Treffer: Mandatory Access Control for the Android Dalvik Virtual Machine

With the growing use of smartphones and other mobile devices, it becomes essential to be able to assure the user that his system and applications are doing exactly what they are supposed to do. Over the years and despite its configuration complexity, Mandatory Access Control has proven its efficiency in protecting systems. This paper proposes a solution providing a generic protection that doesn't need to modify the applications. Moreover, in order to face the complexity of defining an efficient MAC policy, a tool automatizes the generation of the policies required for the various applications. However, to efficiently guarantee the security of a system, each layer that composes it must be secured.
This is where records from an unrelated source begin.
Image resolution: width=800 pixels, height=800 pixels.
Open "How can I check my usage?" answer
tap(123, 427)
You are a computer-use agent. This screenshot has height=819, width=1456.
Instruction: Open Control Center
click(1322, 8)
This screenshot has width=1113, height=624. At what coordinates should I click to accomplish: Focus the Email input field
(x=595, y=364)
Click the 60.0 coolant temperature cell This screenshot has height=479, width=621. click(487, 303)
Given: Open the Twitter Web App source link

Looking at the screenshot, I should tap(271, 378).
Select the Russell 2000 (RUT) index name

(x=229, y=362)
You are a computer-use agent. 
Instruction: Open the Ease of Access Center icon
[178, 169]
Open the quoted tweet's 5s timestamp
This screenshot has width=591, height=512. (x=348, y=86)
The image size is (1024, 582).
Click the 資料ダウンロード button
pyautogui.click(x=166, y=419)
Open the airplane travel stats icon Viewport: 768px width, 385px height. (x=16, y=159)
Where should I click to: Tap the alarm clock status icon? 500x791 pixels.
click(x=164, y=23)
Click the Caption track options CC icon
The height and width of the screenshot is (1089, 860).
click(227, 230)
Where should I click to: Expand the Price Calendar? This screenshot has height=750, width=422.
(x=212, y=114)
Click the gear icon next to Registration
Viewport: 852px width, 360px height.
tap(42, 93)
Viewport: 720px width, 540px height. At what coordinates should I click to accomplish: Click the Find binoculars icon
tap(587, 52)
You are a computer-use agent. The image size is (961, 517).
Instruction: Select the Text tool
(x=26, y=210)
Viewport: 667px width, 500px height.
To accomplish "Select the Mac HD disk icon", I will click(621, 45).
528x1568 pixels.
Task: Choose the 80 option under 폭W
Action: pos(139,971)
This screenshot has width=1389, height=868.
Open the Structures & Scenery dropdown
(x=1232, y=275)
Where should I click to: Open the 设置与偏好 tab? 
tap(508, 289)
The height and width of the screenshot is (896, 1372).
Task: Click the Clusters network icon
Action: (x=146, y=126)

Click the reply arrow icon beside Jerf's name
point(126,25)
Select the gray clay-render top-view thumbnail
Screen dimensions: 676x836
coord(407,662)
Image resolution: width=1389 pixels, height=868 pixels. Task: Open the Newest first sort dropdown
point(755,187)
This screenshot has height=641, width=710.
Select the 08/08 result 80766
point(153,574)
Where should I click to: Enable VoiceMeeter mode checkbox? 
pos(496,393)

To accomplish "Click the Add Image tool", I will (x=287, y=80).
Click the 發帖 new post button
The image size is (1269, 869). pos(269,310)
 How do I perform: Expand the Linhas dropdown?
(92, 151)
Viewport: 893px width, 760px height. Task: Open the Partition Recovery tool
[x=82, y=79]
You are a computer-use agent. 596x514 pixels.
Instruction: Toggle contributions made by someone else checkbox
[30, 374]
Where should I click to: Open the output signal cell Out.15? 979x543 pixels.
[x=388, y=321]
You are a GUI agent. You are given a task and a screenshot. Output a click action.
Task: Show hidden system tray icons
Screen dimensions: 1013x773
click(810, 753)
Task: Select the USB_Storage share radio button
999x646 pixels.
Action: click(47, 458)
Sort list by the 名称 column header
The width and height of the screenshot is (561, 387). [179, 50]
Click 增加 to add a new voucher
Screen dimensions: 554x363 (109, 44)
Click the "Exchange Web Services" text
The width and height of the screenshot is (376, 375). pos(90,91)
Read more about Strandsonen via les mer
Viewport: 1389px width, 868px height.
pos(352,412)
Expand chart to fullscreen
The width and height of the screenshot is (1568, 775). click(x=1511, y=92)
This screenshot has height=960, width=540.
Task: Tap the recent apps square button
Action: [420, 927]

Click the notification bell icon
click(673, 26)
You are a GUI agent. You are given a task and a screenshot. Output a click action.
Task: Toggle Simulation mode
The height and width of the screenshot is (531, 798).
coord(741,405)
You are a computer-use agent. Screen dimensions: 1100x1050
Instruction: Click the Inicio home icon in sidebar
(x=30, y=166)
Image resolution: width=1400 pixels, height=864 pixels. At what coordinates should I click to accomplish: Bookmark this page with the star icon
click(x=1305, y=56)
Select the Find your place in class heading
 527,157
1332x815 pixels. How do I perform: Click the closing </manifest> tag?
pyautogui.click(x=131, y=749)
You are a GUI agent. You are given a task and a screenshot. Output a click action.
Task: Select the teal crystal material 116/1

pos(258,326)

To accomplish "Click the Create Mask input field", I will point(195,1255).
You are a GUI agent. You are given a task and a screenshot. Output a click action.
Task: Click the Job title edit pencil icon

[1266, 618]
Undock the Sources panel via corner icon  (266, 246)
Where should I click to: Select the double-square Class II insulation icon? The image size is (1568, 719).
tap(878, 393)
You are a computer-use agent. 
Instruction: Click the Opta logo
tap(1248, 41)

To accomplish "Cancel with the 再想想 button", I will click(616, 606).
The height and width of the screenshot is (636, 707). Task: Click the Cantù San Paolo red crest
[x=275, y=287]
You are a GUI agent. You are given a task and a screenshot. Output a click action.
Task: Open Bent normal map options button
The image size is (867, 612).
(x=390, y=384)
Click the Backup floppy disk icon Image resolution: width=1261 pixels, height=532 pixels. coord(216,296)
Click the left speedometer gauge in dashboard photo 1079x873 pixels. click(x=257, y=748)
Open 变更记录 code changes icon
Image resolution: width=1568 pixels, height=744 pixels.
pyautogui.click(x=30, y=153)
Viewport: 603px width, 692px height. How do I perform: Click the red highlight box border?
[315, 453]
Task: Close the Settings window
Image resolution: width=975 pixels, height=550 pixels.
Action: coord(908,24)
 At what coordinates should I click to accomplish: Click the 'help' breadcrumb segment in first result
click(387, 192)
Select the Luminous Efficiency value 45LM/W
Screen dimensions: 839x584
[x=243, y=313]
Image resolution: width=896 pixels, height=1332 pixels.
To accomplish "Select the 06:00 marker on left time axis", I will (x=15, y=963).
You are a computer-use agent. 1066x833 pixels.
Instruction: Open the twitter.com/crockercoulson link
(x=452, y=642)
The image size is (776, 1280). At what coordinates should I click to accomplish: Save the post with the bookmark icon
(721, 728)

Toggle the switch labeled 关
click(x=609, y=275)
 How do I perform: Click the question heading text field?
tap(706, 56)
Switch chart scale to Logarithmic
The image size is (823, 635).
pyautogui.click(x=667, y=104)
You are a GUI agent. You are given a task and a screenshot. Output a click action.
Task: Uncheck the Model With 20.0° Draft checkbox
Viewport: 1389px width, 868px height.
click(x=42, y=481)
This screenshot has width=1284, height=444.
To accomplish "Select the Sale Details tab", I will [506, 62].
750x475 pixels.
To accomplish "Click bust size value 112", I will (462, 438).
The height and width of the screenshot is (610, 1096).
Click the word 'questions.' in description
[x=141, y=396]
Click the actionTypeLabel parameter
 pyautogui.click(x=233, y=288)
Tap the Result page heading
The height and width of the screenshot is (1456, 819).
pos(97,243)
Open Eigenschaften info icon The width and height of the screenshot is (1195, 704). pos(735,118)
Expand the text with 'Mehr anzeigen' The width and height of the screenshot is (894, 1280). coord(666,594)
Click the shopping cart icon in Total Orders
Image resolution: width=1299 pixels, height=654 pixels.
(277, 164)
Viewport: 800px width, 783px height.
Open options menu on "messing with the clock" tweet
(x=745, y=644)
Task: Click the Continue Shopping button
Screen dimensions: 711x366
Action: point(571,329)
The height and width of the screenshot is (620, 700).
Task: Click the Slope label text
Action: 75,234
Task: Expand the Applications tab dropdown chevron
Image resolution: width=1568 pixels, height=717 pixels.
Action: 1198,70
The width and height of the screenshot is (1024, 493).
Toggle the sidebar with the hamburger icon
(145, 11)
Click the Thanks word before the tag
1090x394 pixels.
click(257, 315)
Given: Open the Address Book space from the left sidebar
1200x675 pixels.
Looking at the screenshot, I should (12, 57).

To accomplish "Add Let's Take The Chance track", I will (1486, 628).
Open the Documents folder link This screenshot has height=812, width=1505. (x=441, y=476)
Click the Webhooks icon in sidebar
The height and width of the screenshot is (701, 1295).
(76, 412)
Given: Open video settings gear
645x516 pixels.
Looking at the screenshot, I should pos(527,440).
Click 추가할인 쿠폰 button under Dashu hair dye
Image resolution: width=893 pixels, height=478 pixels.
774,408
Therefore, MAC implementations should not be limited to the operating system, but should also protect the inside of the applications. This paper presents Security Enhanced Dalvik (SEDalvik), a MAC approach for the Dalvik Virtual Machine in order to control the flows inside the Java applications running in Android. SEDalvik proposes a new mandatory protection to block the attacks that exploit the weakness of the Dalvik VM. By controlling the information flows between the Java objects, SEDalvik could prevent the new vectors of attack coming from the threat of the Java virtual machine as explained by Kaspersky Labs1. In contrast with other approaches, our solution corresponds to a self-organizing system since it transparently protects existing Java applications without any modifications. An experiment on an Android phone shows the efficiency of the protection.